Tour de France: Chateau of a Doubt

We’re already more than halfway through the Tour, and we’ve refrained thus far from the familiar and pleasurable pastime of hurling brickbats at Phil Liggett. Yes, the Liggetisms are still filling the airwaves. But maybe from a temporary lapse in mean spiritedness, we’ve been cutting the Bebington Blatherer some slack (yes, he’s from a town called Bebington on the Wirral, near Liverpool).

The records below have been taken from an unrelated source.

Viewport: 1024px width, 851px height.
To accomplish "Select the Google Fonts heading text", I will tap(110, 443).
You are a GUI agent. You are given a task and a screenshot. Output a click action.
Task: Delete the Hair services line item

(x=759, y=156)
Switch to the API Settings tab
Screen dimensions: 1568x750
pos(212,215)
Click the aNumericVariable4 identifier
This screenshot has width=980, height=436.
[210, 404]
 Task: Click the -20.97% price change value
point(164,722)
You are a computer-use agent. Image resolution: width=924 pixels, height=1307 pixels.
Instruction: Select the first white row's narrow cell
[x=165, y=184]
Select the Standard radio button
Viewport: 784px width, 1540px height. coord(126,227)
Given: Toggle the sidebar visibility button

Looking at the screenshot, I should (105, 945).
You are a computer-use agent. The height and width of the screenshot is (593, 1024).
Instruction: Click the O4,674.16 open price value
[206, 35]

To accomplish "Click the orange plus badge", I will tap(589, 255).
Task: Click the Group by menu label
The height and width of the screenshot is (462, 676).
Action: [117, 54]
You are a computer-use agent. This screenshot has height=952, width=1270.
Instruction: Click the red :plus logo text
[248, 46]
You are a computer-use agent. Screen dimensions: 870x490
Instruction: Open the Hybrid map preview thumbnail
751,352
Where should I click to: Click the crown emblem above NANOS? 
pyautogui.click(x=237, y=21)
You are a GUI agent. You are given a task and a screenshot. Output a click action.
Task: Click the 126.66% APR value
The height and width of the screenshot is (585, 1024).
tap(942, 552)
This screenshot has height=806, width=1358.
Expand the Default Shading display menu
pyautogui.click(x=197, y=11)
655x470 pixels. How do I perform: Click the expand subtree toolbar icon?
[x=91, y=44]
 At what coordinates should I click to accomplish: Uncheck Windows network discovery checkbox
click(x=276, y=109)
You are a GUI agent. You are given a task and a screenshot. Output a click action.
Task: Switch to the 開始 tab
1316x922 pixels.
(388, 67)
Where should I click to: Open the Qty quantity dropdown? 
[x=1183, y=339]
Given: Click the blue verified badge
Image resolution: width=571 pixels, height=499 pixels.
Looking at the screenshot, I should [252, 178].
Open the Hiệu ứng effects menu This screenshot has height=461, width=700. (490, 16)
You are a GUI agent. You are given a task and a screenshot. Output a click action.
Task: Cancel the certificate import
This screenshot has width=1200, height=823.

And actually, the truce will remain in effect, because Phil and his somewhat less objectionable sidekick, Paul “The Widnes Whippet” Sherwen, aren’t really the targets of the whine we’re about to uncork. No, it’s their producers, the off-screen folks who shape the Tour telecasts, we want to address. So:

Dear To Whom It May Concern:

Enough with the chateaux already. Yes, we know France is an old and beautiful country with lots of eye-catching architecture. We remember that from last year’s Tour, and the one before that, and the one before that. Previous to the advent of Tour broadcasts in the States, we recall these history-text facts about France and the French: They helped us defeat the British. They had a revolution. They cut off heads, lots of heads. Wine. Statue of Liberty. Dreyfus. World War I. Maginot Line. De Gaulle. Indochina. Freedom fries.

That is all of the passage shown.